Some basic goals of trauma therapy during this stage are to form a therapeutic relationship; provide both verbal and nonverbal opportunities for the expression of complex feelings; and help the child to experience feelings of empowerment through drama, art, play, movement, and other expressive means. For abused children, additional goals are exploring feelings about an abusive past using expressive modalities, working toward sublimation of aggressive or sexual impulses, and helping the child formulate basic rules of safety and sexual abuse prevention skills. Other therapy goals need to be individualized for each child in treatment.
At about age 7 or 8, the child’s ability to move between the past and the present and to make anticipatory images allows the client to begin to work on issues through the therapist’s presentation of hypothetical situations. No longer does the child need to rely on repetition of what has been taught but rather is now capable of actually creating a solution to a set problem.
Demetrius continued to draw bottomless pits, almost reveling in the story of the person falling forever. Realizing that Demetrius’s repetition was not helping him and that in fact he appeared to be stuck,
I tentatively took a more active role in his stories. In one particular variation on this theme, Demetrius drew a story about a man in an airplane (Figure 7.2). The plane exploded, he explained, and the man had no parachute, so he was falling. Normally, this would be the end of his picture and the end of the story. “Demetrius, what would happen if the story continued and didn’t end here? I wonder what might happen next?” I asked. Demetrius then drew a volcano and said the man was going to fall into the volcano, which was a bottomless pit. Feeling more hopeless, I wondered what else might happen. Demetrius decided the man could fall into a soft snowbank instead, where he might freeze to death. I wondered aloud again what other possibilities might exist. Finally, Demetrius drew a small Indian village at the base of the mountain. An Indian hunter found the man, arranged for a rescue party, and took the man to his new home (Figure 7.3).
What was important in this interaction was that I merely suggested to Demetrius the possibility of a new ending, which he could accept or reject. The fact that he was able to work with it indicates that he was ready to do so, but he needed my assistance in knowing how to get there. By staying in Demetrius’s metaphor, but encouraging him to devise a satisfactory ending to this story, I was helping him to find the curative path in his repetition.

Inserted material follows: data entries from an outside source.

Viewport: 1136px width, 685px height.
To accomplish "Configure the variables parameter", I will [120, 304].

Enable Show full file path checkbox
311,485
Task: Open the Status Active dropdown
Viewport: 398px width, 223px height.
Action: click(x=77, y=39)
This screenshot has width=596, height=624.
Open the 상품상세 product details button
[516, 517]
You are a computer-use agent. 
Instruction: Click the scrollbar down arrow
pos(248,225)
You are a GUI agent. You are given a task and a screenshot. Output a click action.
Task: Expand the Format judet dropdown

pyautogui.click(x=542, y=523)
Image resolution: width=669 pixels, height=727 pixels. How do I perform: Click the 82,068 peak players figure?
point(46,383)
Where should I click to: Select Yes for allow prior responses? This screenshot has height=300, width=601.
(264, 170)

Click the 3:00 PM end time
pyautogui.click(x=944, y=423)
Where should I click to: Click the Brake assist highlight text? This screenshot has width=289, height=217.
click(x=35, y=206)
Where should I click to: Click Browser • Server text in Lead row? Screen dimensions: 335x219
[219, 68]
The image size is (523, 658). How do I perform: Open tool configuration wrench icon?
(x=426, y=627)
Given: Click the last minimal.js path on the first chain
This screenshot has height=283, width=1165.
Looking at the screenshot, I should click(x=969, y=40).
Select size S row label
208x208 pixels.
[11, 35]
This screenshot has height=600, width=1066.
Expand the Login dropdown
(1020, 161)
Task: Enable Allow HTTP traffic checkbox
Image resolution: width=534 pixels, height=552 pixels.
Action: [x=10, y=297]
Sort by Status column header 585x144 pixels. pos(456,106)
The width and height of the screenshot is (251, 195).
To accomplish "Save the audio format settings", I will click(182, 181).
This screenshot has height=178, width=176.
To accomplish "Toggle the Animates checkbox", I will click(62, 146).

For sexually abused children, sexual activity may persist throughout latency, although some children may be capable of formulating subli- matory activities. The child continues to need consequences for sexual behavior, and the consequences need to be age appropriate as the child gets older and understands more about why the behavior is unacceptable.
Figure 7.2. Nine-year-old Demetrius's picture of a man in an airplane
Figure 7.3. Nine-year-old Demetrius's picture of a rescue
For example, whereas earlier the consequence was only to remove a child temporarily from a situation, a child of this age is making more conscious choices about behavior. Therefore, the parent needs to up the ante in terms of consequences. An appropriate consequence might be that the child cannot do sleepovers, a popular activity for children of this age. If the child is known to act out sexually in more innocuous situations, he or she certainly cannot be trusted to do any sleepovers. This rationale can be explained to the child, giving a strong message that this behavior is not acceptable. There can be no exceptions to the consequence until the behavior is known to have ceased.